Line to register to vote and cast a ballot at the University of Michigan, Nov. 8, 2022 | Laina G. Stebbins
A bill in the Michigan Legislature would allow for 16-year-old Michiganders to become pre-registered to vote.
HB 4596, sponsored by state Rep. Betsy Coffia (D-Traverse City), seeks to improve youth voter turnout by pre-registering at a younger age. Coffia said that 16 is an age when people begin to take on their first legal responsibilities, making it a fitting time to pre-register to become an elector.
“At 16 you get a driver’s license, and once you do, you’re deemed responsible enough to obey and be accountable to traffic laws as much as any other licensed driver,” Coffia said. “It’s a significant threshold.”
Similar legislation has been introduced in past sessions, but failed to gain traction. HB 4596 has not yet been voted on by the House Elections Committee.

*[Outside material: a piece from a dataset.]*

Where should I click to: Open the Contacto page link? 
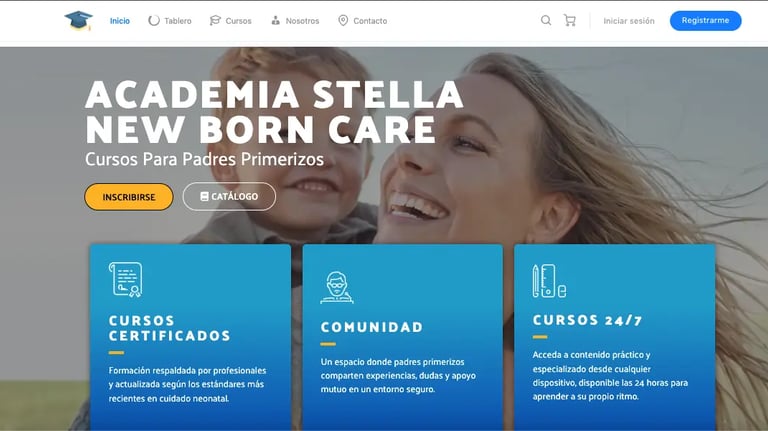(362, 21)
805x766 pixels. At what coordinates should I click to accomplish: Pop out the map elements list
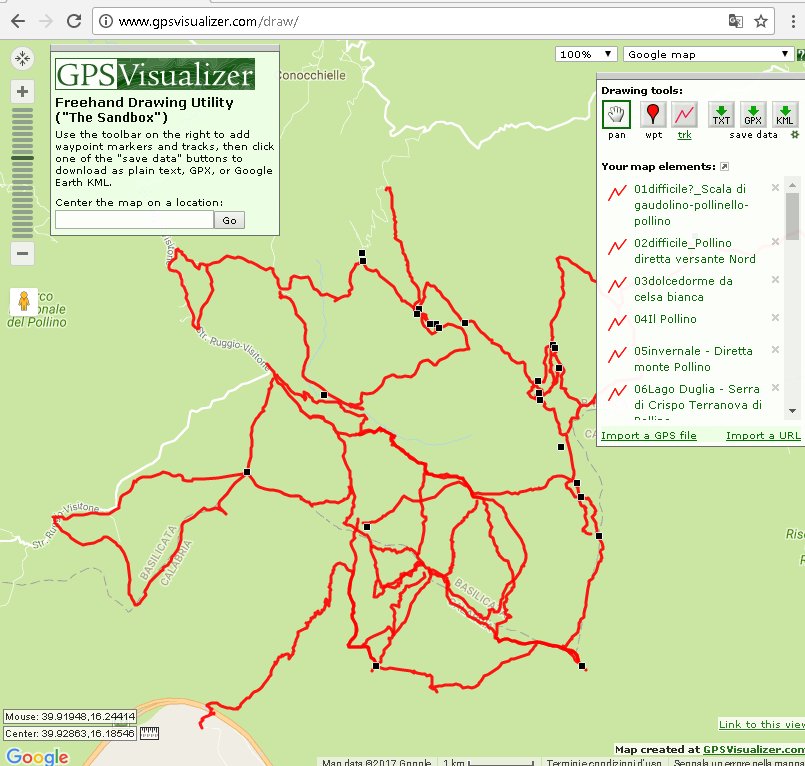tap(725, 166)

The bill would not automatically register 16-year-olds to vote, but instead makes them eligible to be moved into the state’s qualified voter file upon reaching the age of 17 1/2. There are currently 15 states that allow pre-registration beginning at age 16. In Michigan, citizens can become volunteer poll workers beginning at age 16.
Coffia and others who testified in the House Elections Committee on May 23 support of HB 4569 noted that around 16 years of age, many high school students across Michigan are taking their first steps into democratic awareness through advanced government and civics classes. Rep. Matt Koleszar (D-Northville), a former Advanced Placement Government teacher, said that he “loved every part” of the bill.
“When I was teaching I had AP Government students who were 17 1/2 and able to register at the school, and we would find a pretty long line,” Koleszar said.
Under Michigan’s current regulation, the earliest opportunity for voter registration is at age 17 1/2. Coffia said that in that time period, when a young person is completing high school and looking towards what’s next, registering to vote can get lost in the shuffle.
“When you turn 18, you’re busy getting ready to move, you’re registering for college or trade school, you’re starting military service – there’s so much going on,” Coffia said. “This will help them already have that registration taken care of and they’ll just be ready to go at age 18.”
Several voting rights organizations joined Coffia in testifying in the bill’s support at the hearing, including Promote the Vote and Voters Not Politicians. Nobody testified in opposition to the bill, although two people voiced opposition by submitting cards to the committee.
Lansing City Clerk Chris Swope said in testimony that not only would the pre-registration allow for increased voter turnout, but could help with the administrative difficulties of registering new voters.
“We find that with the driver’s license process, you don’t end up going to the Secretary of State when you’re 18,” Swope said. “Because they get their driver’s license at 16, it usually doesn’t expire until they’re 21 or 22.”
The infrequency of visits to voter registration sites like the Secretary of State could be keeping some young people from registering, a problem Swope said he felt would be remedied by pre-registration of 16-year-olds. Canton Township Clerk Michael Siegrist said that the passage of the bill would also decrease the amount of clerical errors that can occur when people register to vote via voter drives or mail-in applications.
“As an election official, I like pre-registration even before automatic voter registration and even before online voter registration,” Siegrist said. “There’s a lot of list maintenance issues that come with people registering to vote on a form and mailing it in, or giving it to somebody on the street and having them drop it off in a local clerk’s office. Names get misspelled, driver’s license numbers get transfixed, and that leads to list issues.”
Coffia said that she hopes her bill would foster increased civic participation for young people that would last beyond their teen years.
“I have met so many young people who are really sort of coming alive to how much of the world is influenced by the democratic process at 16,” Coffia said. “And they really are looking for ways to become more involved, and so this feels like just another step to smooth that path for them to be all set to go at 18.”